Novembre s’éloigne en laissant s’envoler les dernières feuilles mortes tandis que les jours finissent de se raccourcir. Miz Du, le mois noir en breton, est aussi, et pour nombre d’entre eux, miz doc. Un mois où l’on se prend à veiller tard, ensemble autour du doc. Retour sur un événement qui réchauffe le mois de novembre depuis 19 ans.
Le Mois du Film Documentaire a été initié en 2000 par l’association parisienne Images en Bibliothèques afin de valoriser les films documentaires dans les médiathèques de France. Dès 2005, des associations régionales s’en emparent et se mettent à proposer leur propre sélection à des communes, d’autres associations, des médiathèques bien sûr, des centres culturels et même des cinémas.
La Bretagne est citée en exemple pour le dynamisme de son réseau (une association coordinatrice dans chaque département et travaillant ensemble pour former une coordination régionale) et la qualité de sa programmation. Qu’il s’agisse de Daoulagad Breizh dans le Finistère, Cinécran dans le Morbihan, Ty Films dans les Côtes d’Armor ou Comptoir du Doc en l’Ille et Vilaine, la présence de ces associations à l’échelle départementale a permis au fil du temps de tresser un maillage réunissant de nombreuses structures différentes sur un même territoire autour d’un événement annuel.
En 2018, le Mois du Film Documentaire en Bretagne c’est pas moins de 112 films présentés au travers de 392 séances, (pour la plupart accompagnées par un cinéaste ou quelqu’un proche du film) dans 213 communes. Mais ces chiffres ne sont que la partie émergée de l’iceberg. C’est que le mois de novembre se prépare très en amont. A peine vient-il de se conclure que les programmateurs des coordinations départementales partent en quête de nouveaux films. Sélectionnés pour leur rareté (souvent peu diffusés sur les réseaux habituels), leur qualité cinématographique, ces films ont le mérite de tenir un propos fort ou tout de moins de poser des questions susceptibles de faire réfléchir tout à chacun sur des questions contemporaines fortes.
De la place des femmes dans la société (J’ai dit oui aux Monologues du Vagin d’Ilse Tempelaar) aux alternatives écologiques (Nul Homme est une île de Dominique Marchais) en passant par les questions migratoires (Exils adolescents d’Antoine Dubos) et la question de l’avenir du monde paysan (Je ne veux pas être paysan de Tangui Le Cras), chacun de ces films part d’une vision subjective, celle de leur auteur et de sa personnalité. Plus que de l’information, c’est une sensibilité que leur regard nous fait partager et qui nous amène à déplacer le nôtre.

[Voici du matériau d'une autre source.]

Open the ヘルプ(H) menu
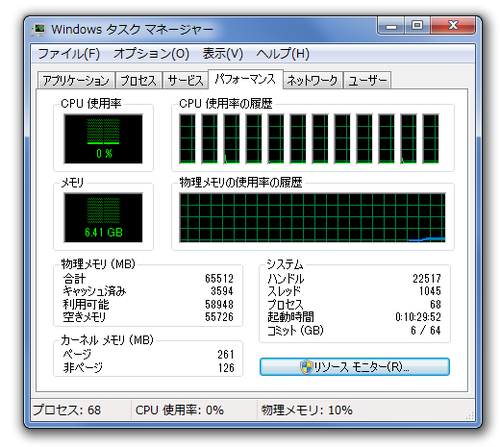Screen dimensions: 500x447 pos(283,54)
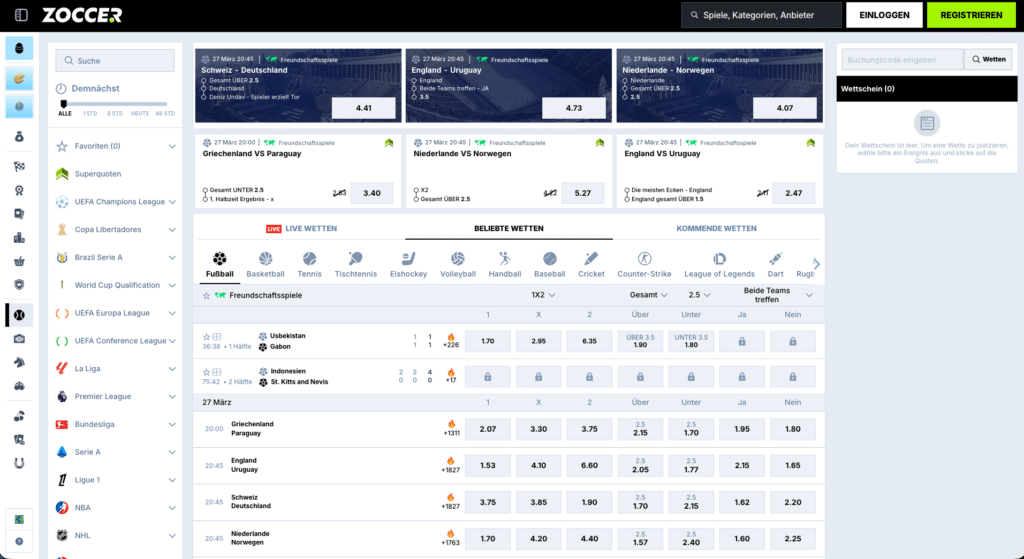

Ces films cités ont tous été proposés cette année par les coordinations départementales bretonnes lors de journées de prévisionnement qui ont eut lieu dans différents lieux aux 4 coins de la région entre avril et juin. Ces journées permettent de rassembler des programmateurs de cinéma, des bibliothécaires, des associatifs et des bénévoles pour découvrir les films mais aussi pour échanger sur leurs différents choix de programmation. Les échanges après chaque film permettent à chacun d’évoquer l’engouement ou au contraire la désapprobation face à la sélection et surtout à forger ses arguments pour porter son choix devant son public au mois de novembre. Ces moments riches en arguments permettent de dépasser le simple jugement de valeur pour parler de ce qui fait la qualité d’un film, de ce qui relève du cinéma.
L’investissement des participants, depuis parfois 10 ans, n’est pas anecdotique. Au delà de l’aspect financier qu’implique une projection de film (communication, droits de diffusion, rémunération de l’intervenant, hébergement …) c’est avant tout beaucoup de temps consacré au visionnage des films pour dénicher la perle que l’on présentera à son public réunissant les inconditionnels et les nouveaux venus, toujours plus nombreux.
C’est aussi du temps pour se former grâce à 6 journées de formation gratuites où les participants se forgent une culture du documentaire, apprennent à analyser un film et à animer un débat à l’issue d’une séance. Autant de compétences que bon nombre de bénévoles ont acquis au fil du temps et qu’ils continuent d’approfondir chaque année.
L’année 2019 sera celle de la 20ème édition pour le Mois du Film Documentaire. Sans doute l’occasion d’un moment festif autour de nouveaux films toujours plus actuels et originaux. Ce sera enfin l’occasion pour la coordination régionale, de prolonger son travail de valorisation du cinéma documentaire, d’animation du territoire et de formation de nouveaux programmateurs.